Jane heard him stamp back into the chamber, cursing, and return. This time he flashed a light before him. Flattened against the wall, Jane saw its glow reflected from the side of the passage in which she was. Belcovitch had seen the sherds and was exclaiming and muttering. She heard him pass the arch.

Jane stole to the mouth of the slanting passage. Belcovitch was two yards away on her left, flashing his light down the tunnel, seeing more broken pots, and more and more, and swearing all the time, not loudly but with considerable earnestness. Jane slipped like a shadow across behind him and round the corner. The steel gate was wide open. She ran through it and into the lighted laboratory.

Henry lay on the stone floor in front of her, bound hand and foot. He had rolled over on to his side and was staring at the gate. Raymond had risen to her feet, and was taking a half-step towards Henry as Jane came running in.

“Shut the gate,” said Henry in a sharp whisper.

“There’s another way out, and I don’t think they know it. Quick, Jane, quick!”

Jane slammed the gate. She had the pruning-knife in her hand, and she was down on her knees and at work on the black silk muffler before the sound of the slam reached Mr. Belcovitch. When it did reach him he spun round and came back at a run with a revolver in his hand and murderous fury in his heart.

Jane cut through the last shred of silk, and because Belcovitch’s hand was shaking with rage his first bullet missed her and Henry handsomely.

“Get up against the wall, quick!” Henry commanded.

As he spoke he was himself half rolling, half scrambling towards the wall. His ankles were still tied, but his arms were free. The second bullet just missed his head. Jane cried out, and then they were both out of the line of fire. Henry was breathing hard.

“Give me the knife,” he panted, and began to saw at some of the toughest rope he had ever come across.

Raymond had remained standing. She had retreated almost to the end of the room and wore a look of extreme surprise.

“Why do you call her Jane?” she asked. Her deep voice came through the racket with strange irrelevance.

Belcovitch continued to make the maximum amount of noise in which it is possible for a man and a revolver to collaborate. He banged the steel gate in the intervals of firing, and he cursed voluminously.

The rope gave, and Henry was half-way on to his feet when there was a sudden cessation of all the sounds. Raymond gave a warning cry, and Henry caught at Jane’s shoulder and straightened himself. The steel gate was opening.

Jane said, “Henry—oh, Henry darling!” and there came in Mr. Jeffrey Ember, very cool and deadly, with his little automatic pistol levelled. Just behind him came Belcovitch, a silent Belcovitch, at his master’s heel.
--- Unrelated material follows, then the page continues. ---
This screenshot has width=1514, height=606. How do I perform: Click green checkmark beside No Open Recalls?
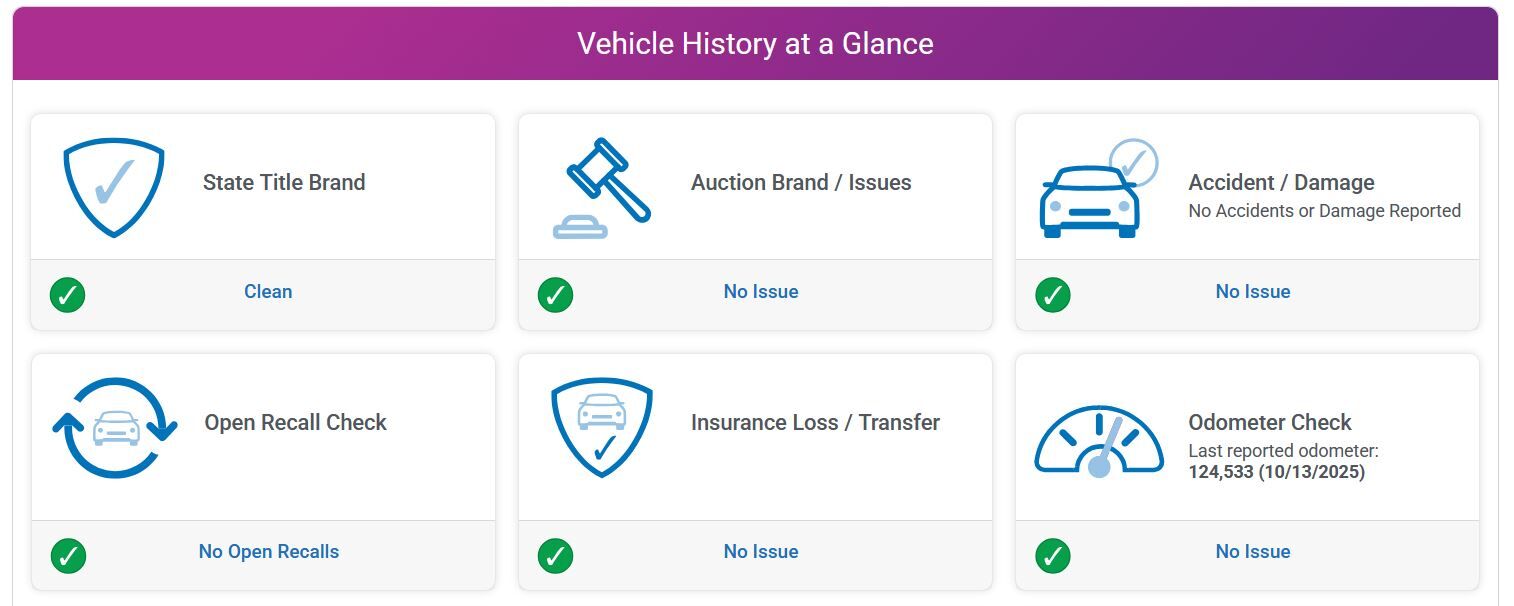(x=67, y=556)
“Touching scene,” said Ember. “Captain March, if you don’t put your hands up at once I shall shoot Miss Molloy. From her last exclamation, I should imagine that you’d rather I didn’t. Miss Molloy, go across to the opposite wall and stand there. Belcovitch, kindly keep your revolver against that young lady’s temple, but don’t let it off till I give you leave. Raymond, I should be glad if you would resume your chair. A brief conversation is, I think, necessary, and I should prefer you to be seated.”
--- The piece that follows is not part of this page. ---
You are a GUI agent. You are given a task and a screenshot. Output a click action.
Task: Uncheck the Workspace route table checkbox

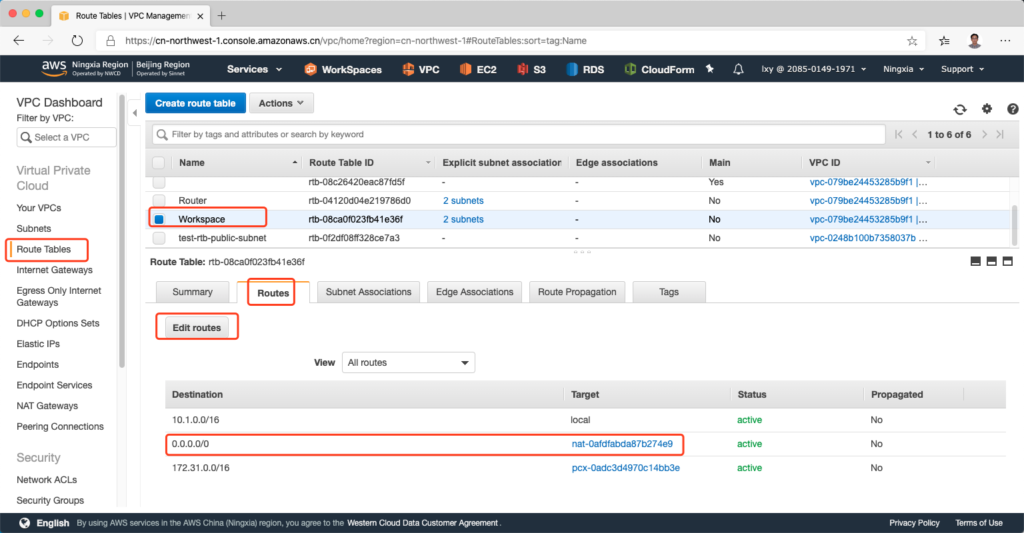click(x=159, y=219)

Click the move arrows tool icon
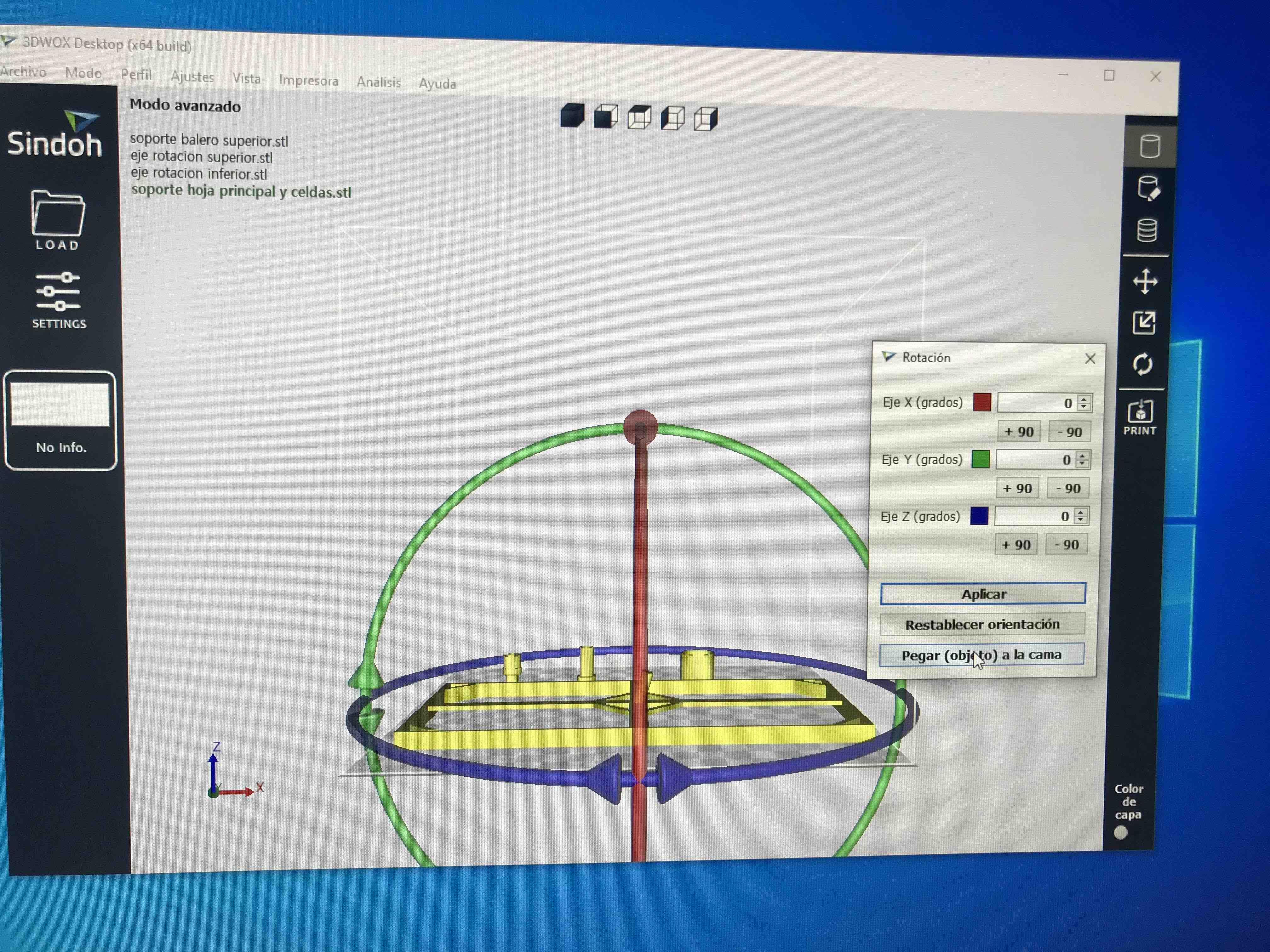(x=1145, y=282)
He stood not far from the entrance, dominating the room. The gate had been closed by Belcovitch. Ember waited till his instructions had been carried out; then he came a little nearer to Lady Heritage and said:

“Time presses, Raymond. I must go. I wish that there were more time, for indeed I would rather not have hurried you.”

Jane, with the muzzle of Belcovitch’s revolver cold against her temple, found her attention caught by Ember’s words. Time ... yes, that’s what they wanted—time. Piggy had said that Anthony might arrive at any moment. When he did arrive and found that they were all mysteriously absent, surely his first thought would be to search the passages. She raised her voice and said insistently:

“Mr. Ember.”

Ember threw her a dangerous look.

“Be quiet,” he said shortly.

“There was something I wanted to tell you,” said Jane.

“Out with it then, and be quick.”

“You called me Miss Molloy just now....”

“No, Jane,no!” said Henry violently.

Mr. Ember echoed the remark made by Lady Heritage.

“Why do you call her Jane?” he inquired.

“That is what I was going to tell you,” said Jane.